Emissions reduction pledges made ahead of the Paris summit will fail to keep global temperature rise below the 2ºC level scientists believe is necessary to avoid dangerous climate change, according to a study.
The research, which updates earlier estimates, assessed the intended national determined contributions (INDCs) that 46 countries had submitted to the UNFCCC by 20 July 2015.
These include China, the 28 EU member states, Japan, Mexico and the US, and account for 58% of global greenhouse-gas emissions.
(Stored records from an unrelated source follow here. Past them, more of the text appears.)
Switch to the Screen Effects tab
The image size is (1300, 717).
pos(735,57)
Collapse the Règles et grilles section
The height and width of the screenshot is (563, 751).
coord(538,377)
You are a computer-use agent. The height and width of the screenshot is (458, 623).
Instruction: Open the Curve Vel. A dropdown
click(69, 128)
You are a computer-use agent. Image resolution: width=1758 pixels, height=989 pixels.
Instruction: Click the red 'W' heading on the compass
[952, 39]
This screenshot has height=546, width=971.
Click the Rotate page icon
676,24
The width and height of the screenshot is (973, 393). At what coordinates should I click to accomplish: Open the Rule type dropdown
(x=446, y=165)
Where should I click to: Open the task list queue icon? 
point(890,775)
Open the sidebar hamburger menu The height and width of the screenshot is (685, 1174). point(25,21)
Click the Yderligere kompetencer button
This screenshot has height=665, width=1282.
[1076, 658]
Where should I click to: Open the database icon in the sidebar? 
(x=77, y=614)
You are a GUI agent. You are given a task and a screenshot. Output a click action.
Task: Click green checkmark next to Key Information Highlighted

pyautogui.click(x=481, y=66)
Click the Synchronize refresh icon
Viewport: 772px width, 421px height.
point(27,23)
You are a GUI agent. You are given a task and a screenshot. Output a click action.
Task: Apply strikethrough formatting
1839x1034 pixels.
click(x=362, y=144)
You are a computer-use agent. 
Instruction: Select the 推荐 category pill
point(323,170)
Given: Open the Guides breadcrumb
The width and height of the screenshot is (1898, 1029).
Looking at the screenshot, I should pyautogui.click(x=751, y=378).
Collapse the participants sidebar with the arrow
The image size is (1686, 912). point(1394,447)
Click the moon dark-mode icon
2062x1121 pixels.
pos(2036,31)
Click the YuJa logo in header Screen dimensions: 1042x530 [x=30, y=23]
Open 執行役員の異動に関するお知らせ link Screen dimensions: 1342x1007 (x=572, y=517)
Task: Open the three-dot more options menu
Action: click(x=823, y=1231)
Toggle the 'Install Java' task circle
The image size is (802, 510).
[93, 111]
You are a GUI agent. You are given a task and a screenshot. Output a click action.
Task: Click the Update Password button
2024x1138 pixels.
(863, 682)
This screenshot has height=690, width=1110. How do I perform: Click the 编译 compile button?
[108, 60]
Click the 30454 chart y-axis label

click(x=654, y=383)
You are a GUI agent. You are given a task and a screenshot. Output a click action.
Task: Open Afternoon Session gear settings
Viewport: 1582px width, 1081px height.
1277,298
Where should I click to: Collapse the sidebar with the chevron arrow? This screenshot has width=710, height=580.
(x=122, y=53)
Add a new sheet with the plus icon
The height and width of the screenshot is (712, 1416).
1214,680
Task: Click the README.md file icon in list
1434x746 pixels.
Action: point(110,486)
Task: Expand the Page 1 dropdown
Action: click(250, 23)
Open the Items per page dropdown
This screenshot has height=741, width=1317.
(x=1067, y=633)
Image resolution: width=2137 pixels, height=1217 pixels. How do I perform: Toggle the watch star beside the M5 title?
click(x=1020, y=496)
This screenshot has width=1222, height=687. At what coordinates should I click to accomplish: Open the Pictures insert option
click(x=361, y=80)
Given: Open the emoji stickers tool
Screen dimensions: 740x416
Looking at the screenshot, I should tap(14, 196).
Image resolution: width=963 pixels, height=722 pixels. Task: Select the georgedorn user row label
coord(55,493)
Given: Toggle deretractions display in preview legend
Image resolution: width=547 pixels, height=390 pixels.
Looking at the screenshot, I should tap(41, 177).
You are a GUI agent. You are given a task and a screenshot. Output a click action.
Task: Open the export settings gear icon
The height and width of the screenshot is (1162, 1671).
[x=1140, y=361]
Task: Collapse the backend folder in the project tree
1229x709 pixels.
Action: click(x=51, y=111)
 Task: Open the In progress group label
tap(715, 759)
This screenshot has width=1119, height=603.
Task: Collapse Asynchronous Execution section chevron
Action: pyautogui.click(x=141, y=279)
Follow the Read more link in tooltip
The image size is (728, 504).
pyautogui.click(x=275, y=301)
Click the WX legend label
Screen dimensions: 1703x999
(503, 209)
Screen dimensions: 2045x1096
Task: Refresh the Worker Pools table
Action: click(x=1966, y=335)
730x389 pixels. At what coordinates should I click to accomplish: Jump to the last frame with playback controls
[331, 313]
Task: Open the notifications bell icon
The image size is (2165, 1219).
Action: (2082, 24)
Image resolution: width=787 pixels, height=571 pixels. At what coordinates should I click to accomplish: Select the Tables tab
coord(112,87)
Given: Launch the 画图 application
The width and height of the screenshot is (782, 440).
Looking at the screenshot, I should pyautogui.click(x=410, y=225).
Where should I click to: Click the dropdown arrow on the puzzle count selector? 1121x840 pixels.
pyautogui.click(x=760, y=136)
The researchers from the Grantham Research Institute on Climate Change and the Environment at the London School of Economics and Political Science found the pledges would lead to annual global emissions in 2030 of 56.9 to 59.1 billion tonnes of carbon dioxide equivalent (tCO2eq).
Although this much less than the current business-as-usual pathway, on which emissions reach 68 billion tCO2eq by 2030, it is much higher than the 36 billion tCO2eq that UNEP has calculated would be consistent with a 50% to 66% chance of avoiding a rise in global average temperature of more than 2ºC above the pre-industrial level.
The pledges also fall well short of the target of 42 billion tCO2eq for a pathway that avoids the temperature limit by using technologies that create “negative emissions”, such as bioenergy with carbon capture and storage.
The authors, Rodney Boyd, Joe Cranston Turner and Bob Ward, say countries need to find further credible ways over the next few months of achieving bigger emissions reductions, which they can include in their INDCs. They are also calling for any agreement at COP21 in Paris to include a mechanism to allow countries to review their efforts and to find ways of ramping up the ambition of their emissions reductions by 2030 and beyond.